The few times I’ve managed to relax them, it feels like a floor dropping out from under me. It’s nauseating. But for a second, it feels like I’m singing straight from my lungs, and it’s amazing. It never lasts long, at least not yet. But it will. I’ve been through this process enough times to know when I’m breaking a muscle down.

When I was a teenager, I read a lot about tarot cards, and consequently a lot of New Age stuff. One bit of the philosophy stuck with me: “as above, so below.” As I interpreted it, it meant the nature of a thing is reflected in its smallest parts. A fearful creature is fearful not just in its mind and spirit, but in its hands and fingers and skin and atoms, all the way down. To me, that also meant that you could affect the nature of a thing by changing its smallest parts.

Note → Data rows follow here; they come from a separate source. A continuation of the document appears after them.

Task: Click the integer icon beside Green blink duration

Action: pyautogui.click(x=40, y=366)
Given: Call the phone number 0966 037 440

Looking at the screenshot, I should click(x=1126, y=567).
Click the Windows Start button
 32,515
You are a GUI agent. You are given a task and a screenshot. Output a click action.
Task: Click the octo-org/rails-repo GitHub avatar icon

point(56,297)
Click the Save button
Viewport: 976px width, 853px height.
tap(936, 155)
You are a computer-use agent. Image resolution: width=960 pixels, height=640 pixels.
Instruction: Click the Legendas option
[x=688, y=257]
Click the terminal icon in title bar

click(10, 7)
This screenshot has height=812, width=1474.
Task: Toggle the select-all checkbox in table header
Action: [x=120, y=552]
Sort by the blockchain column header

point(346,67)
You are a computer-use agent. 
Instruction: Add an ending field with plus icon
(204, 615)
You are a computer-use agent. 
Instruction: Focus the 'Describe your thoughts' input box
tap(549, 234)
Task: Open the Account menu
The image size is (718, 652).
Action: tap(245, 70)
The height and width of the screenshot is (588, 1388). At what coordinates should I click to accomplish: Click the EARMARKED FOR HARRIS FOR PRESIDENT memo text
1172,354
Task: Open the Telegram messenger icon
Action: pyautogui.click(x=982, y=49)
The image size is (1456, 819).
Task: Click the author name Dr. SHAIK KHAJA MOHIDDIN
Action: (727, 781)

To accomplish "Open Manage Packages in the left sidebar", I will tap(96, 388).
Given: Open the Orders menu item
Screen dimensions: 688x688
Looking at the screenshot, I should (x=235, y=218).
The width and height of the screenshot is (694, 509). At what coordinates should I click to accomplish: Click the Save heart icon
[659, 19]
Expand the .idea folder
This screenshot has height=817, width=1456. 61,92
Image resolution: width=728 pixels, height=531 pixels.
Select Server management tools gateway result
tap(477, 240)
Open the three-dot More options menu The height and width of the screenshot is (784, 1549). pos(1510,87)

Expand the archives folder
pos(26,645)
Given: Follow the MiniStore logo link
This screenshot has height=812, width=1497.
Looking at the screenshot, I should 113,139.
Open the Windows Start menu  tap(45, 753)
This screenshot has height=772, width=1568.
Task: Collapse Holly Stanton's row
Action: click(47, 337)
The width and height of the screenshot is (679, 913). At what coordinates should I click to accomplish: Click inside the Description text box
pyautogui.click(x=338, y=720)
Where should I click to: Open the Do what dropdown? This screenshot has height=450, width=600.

Remove the fear from the fingers, and there’s less fear in the spirit. Later I would encounter the same idea in a more scientific form as embodied cognition, and feel a thrill of recognition. Whichever version appeals to you, if either, it’s a belief that’s served me well.

The way I’ve survived over the years is by paying attention to the patterns of my mind and what factors affect them. I write down what I’m thinking, I test out changes, and I try to keep myself separate enough from my emotions to see where they come from. It’s not perfect, but it works for me. I wrote about all this some in my Arcade Review article on Groundhog Day games. But an equally important part of this process was learning to change small things. Trying to change big patterns was always disastrous for me. I couldn’t stop my inner voice from yelling at me; that just taught me to yell at myself about how much I yelled at myself. I could, however, change the voice’s grammar. Somehow that helped. I couldn’t stop being afraid, but I could change my posture. The small things are important, and everything is connected. Right now I’m just relaxing muscles, but I’m relaxing muscles that keep me from speaking. This is how I’ll find my voice.